Do you have an inner child? One who kicks and screams her little pig-tailed head off when things don’t go as you want them to? I do. Normally she is content to play with her dollies and not rear her spoiled-rotten head –but there are times when she just won’t stay put and remain silent; and no amount of ignoring her or distraction works to quiet her constant “woe is me” tirades.
She annoys me.
She frustrates me.
Unfortunately, she is me.
Any offense or slight can set her off. Big or small. Real or imagined.
She makes me forget the good things in my life. She causes me to be distracted from the beautiful moments that happen all around me every day. Her voice plays in an unending loop – a loop of complaints and offenses.
Why not me?
Why wasn’t I invited?
Why don’t I have that?
Why can’t I be smarter, thinner, beautiful?
Why can’t my house be fancier?
Why haven’t I been more successful?
Why?
Why?
Why?
Waah!
Waah!
Waah!
The tirade of injustice plays over and over – she is quite persistent.
The inner dialogue continues even as I walk through my day, doing my life, coming and going. Through morning preparations for work and school, through conversations with my family, through interactions with co-workers and friends – she just never shuts up! Once the little girl gets started she is like a dog with a bone. Her anger and jealousy are like a scab that just gets picked at and picked at and picked at – a wound that never gets the opportunity to fully heal.
Unfortunately, her poison doesn’t just infect me. Her insistence that she has been mistreated produces an attitude in me that spills over into my treatment of those whom I love most. I become pensive and annoyed and short-tempered – and worst of all – I become completely flippant and self-righteous. It is ugly, people, truly ugly.
She’s been rearing her little head a lot over the past year. I find she is most active when I am in phases of my life that are unsure, unplanned, uncontrollable – this year has been one of transition for me and I’m still unsure of my footing. I’m not 100% convinced I have made the right choices and I am unclear of what the consequences (good or bad) of the choices I HAVE made will be.

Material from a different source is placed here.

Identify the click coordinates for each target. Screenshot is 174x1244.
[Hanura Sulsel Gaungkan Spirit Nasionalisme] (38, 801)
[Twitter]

There is only one way I’ve found to convince the woman-child to return to her slumber. A complete re-direction of my thoughts and heart. Even as I type that, it sounds trite. Like, well duh, April – self-help books have been spouting that for years – change your perspective, change your life. Thanks so much for wasting our time with THAT nugget of wisdom!
Seems like that old saying is true – “There is nothing new under the sun.”
I don’t know what your reset looks like, but mine looks like this – pray – a lot, about everything – if I can I like to get in my car and drive and just yell out my disappointments and offenses – I figure God can take it and it isn’t like He hasn’t heard it all before.
Then I try to find 3 good things every day that God has done specifically for me – today it was that my husband made a terrific pot of coffee this morning, my daughter climbed in bed and snuggled with me as soon as she got out of bed – all warm and sleepy eyed and adorable; and (I haven’t found the third one yet).
And then I make a plan. It really doesn’t matter what the plan is. I am a planner. I like the comfort and stability of a well thought out plan. So, when my inner child is in the full-on throws of a major temper tantrum, I pull out my favorite notebook and start a list of things to accomplish – the items on the list aren’t important – it is the list itself that saves my fit- ravaged brain and soul. The act of crossing off tasks as they have been accomplished reinforces in me a sense of worth. I have strength, abilities and gifts that are uniquely mine – one of them is the ability to make lists. Ha! Everybody has their thing.
Rinse and repeat – day after day until she becomes quiet yet again.
I think the key is this – my inner-child is just that – a child. She is selfish, greedy, and loud. She firmly believes that she is entitled to whatever she wants. She hasn’t grown up. She hasn’t experienced the joy of looking outside herself and finding fulfillment in the ordinary. She hasn’t gone places and seen things; she has stayed firmly in her 6 year old self. And she really just wants to be applauded and admired and cherished. She doesn’t realize that to truly be fulfilled she must applaud, admire and cherish things and people outside herself.
The good news is – I HAVE grown up. And I have the choice to act like it!
So, it is back to the playroom for that adorable pig-tailed 6 year old inside my brain. Grown up April has some grown up things to do!